I am an honest person, and am thinking of one of three numbers: 1, 2 or 3. You may ask me EXACTLY one yes-no question, I will answer truthfully, and if you chose the right question, you will know which number I’m thinking of!

Communicated by Rob Andler.

First Thoughts:

Although we could probably skip to the answer a little quicker than usual on this question, we will walk through a longer process to make sure everything is clear. To start out, we can begin to ascertain the path to a solution by asking a few yes-no questions. For example, “Is the number greater than 2?”. The answer to this question would be “no” if the number is 1 or 2, but “yes” if it is 3. Unfortunately, this does not seem to hold enough power to determine the number, since there is confusion between 1 and 2. After trying a couple more questions, we may start to notice a pattern. It seems that in any question where the answer is yes or no, we can only separate our set of three numbers into two categories. That is, we cannot create a category to uniquely determine each number. We have to think of something else.

Second Thoughts:

Is there any way that we can think of a yes-no question that has three answers? This seems to be what is required to distinguish the three numbers. With a little thought, we come to an idea. Perhaps one of the answers to our yes-no question can be “maybe”. If we can think of a question such that the answer for one of the numbers is 1, the answer for one of the numbers is 2, and the answer for the last number is 3, then we will have a solution. All that remains is to think of one of these questions.

Third Thoughts:

How do we get a “maybe” answer? We have to ask a question that causes uncertainty. How can we be uncertain about whether a property applies to a given number? We have to find a property that sometimes might be true, and sometimes not.
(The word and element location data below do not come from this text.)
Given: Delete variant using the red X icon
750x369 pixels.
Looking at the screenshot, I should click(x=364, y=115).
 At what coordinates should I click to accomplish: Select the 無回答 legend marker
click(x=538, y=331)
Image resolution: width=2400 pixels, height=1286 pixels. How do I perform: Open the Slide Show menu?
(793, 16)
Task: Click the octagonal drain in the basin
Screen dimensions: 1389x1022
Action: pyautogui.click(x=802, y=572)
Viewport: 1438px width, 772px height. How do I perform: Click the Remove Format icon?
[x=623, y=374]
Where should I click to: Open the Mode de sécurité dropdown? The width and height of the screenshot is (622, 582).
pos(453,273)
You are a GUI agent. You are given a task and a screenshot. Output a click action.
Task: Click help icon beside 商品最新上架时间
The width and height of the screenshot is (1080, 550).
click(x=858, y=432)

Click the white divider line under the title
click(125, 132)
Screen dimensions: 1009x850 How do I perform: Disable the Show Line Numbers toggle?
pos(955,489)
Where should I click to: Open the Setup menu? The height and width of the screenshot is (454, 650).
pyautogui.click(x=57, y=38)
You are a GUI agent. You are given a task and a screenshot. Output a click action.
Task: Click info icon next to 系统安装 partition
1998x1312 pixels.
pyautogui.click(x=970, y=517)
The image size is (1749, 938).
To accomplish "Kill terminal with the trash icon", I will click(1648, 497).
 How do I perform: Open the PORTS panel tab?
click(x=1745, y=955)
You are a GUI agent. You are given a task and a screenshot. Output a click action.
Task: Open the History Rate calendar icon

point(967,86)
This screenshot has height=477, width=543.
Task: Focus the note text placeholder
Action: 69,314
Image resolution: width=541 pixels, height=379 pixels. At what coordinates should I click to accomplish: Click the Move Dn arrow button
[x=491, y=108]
One such example is the following: if we are targeting 2 as the uncertain number, we can try to think of a way to ask if 2 is greater than 1 or 2. (2 is greater than 1, but 2 is not greater than 2.) In order to do this, we can ask the question “I am thinking of a number that is 1 or 2. Is your number greater than my number?”. We know that this works for 2, but we still have to check it for 1 and 3. 1 is equal to 1 and less than 2, so the answer is “no” for 1. 3 is greater than both 1 and 2, so the answer is “yes” for 3. Therefore, the solution we have found is the correct solution and we have solved the riddle.